Die auch in Medien verbreitete Panik und Angst für Geflüchteten aus Afghanistan ist so groß, dass dreizehn Staatsangehörige Frankreichs und Deutschland moslemischen Glaubens ihren Trip nach Griechenland sicherlich bereuen werden. Sie wanderten zu Fuß von Kalamata nach Meligala. Dabei trugen sie typisch orientalische Kleidung. Offenbar war dies Grund genug, dass sie von Ortsansässigen als "Taliban" eingestuft wurden.
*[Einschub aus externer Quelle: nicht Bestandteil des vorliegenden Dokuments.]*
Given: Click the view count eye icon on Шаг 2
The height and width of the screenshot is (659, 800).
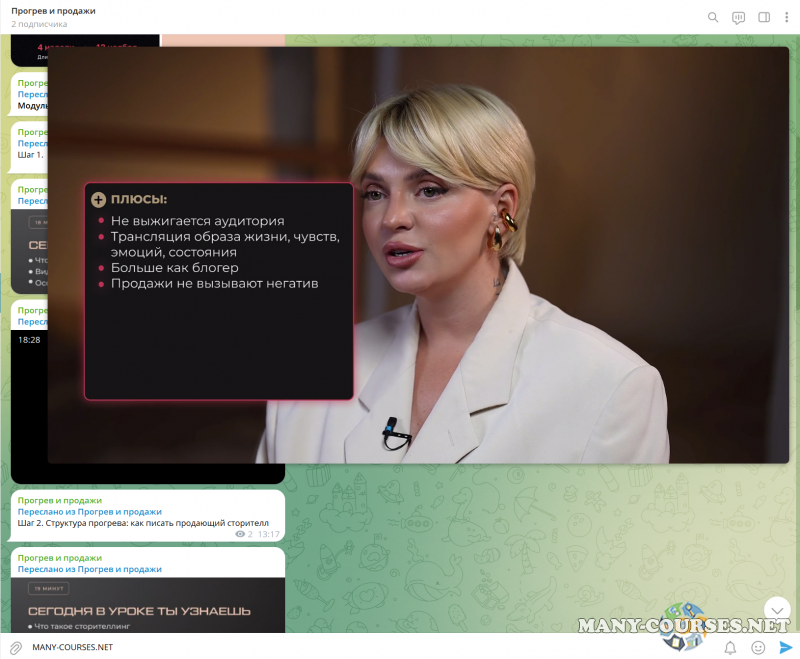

Die Polizei wurde alarmiert und setzte die Wandergruppe am Mittwochmorgen zunächst fest. Bei der Überprüfung der Personaldokumente stellte sich heraus, dass sie als Staatsangehörige von EU-Staaten legale Reisepapiere hatten. Sie wurden daher zunächst frei gelassen aber am Abend des gleichen Tages erneut festgenommen. Außer der polizeilichen Stellungnahme, dass "Verstöße gegen die Einreiseregeln" vorliegen würden, ist kein weiterer Grund zu erfahren .
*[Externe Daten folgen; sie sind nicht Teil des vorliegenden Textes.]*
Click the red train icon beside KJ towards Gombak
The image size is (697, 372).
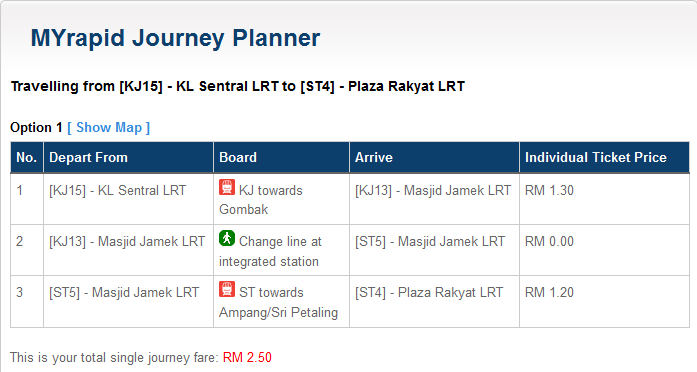[x=227, y=187]
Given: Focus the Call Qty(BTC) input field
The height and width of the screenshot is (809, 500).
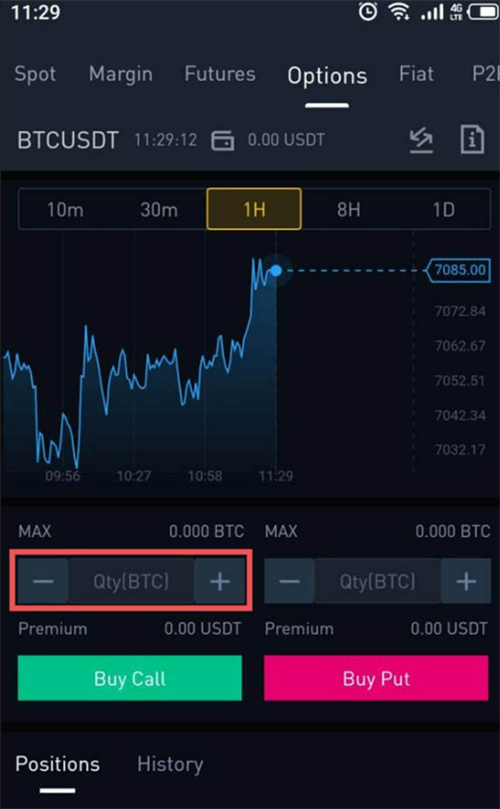Looking at the screenshot, I should click(x=131, y=581).
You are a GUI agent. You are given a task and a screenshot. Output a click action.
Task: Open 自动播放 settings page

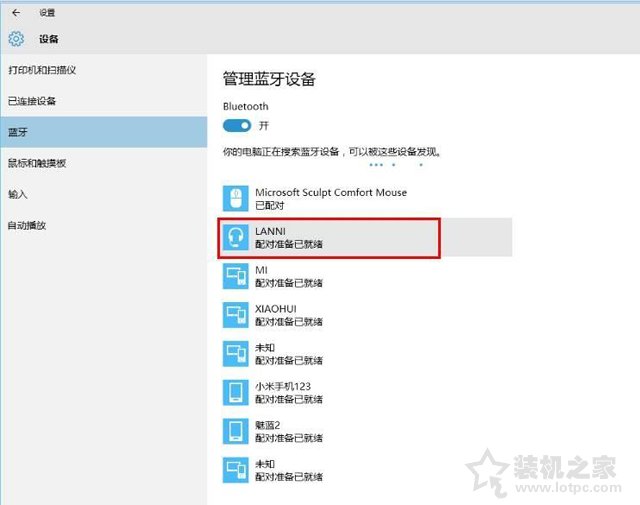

Kein CoVid-Test? Bußgeldbescheid für Geflüchtete

Ein Verstoß gegen die Einreiseregeln kann auch ein nicht vorgelegter PCR-Test sein. Fünfundzwanzig Geflüchtete waren Anfang August in einem Boot auf Chios angekommen. Nachdem ihre Quarantäne von zwanzig Tagen abgelaufen war, und sie ihren Asylantrag stellten, wurde ihnen ein Bußgeldbescheid übergeben. Pro Person müssen sie nun 5.000 Euro zahlen, weil sie bei ihrer Einreise keinen frischen PCR-Test für einen negativen CoVid-Nachweis mit sich trugen. Dieser PCR-Test ist für Touristen, die ins Land kommen, vorgeschrieben.

Die Geflüchteten erhalten nach ihrem Asylantrag von der EU Hilfsgelder für das Bestreiten ihrer für den Lebensunterhalt notwendigen Ausgaben. Seitens der griechischen Verwaltung wird nun von diesen Geldern das Bußgeld einbehalten.

Ortskräfte der griechischen Streitkräfte

Die griechische Regierung, die auch ihre eigenen Staatsangehörigen, die in Afghanistan tätig waren, mit Hilfe von EU- und NATO-Partnern ausfliegen lässt, versucht zumindest einige der Ortskräfte zu retten. Zu den Ortskräften gehörte auch der Fotograf Agajan Fahrad. Der heute 32-Jährige war 1998 aus Afghanistan geflüchtet und kam 2006 als unbegleiteter Minderjähriger nach Griechenland. Seine Eltern waren von den Taliban verhaftet worden. Er hat mittlerweile die griechische Staatsbürgerschaft erhalten und wurde vom griechischen Staat als Übersetzer in Kabul engagiert.

Zur Unterstützung der Evakuierung wurde der griechische Botschafter aus Pakistan nach Kabul geschickt.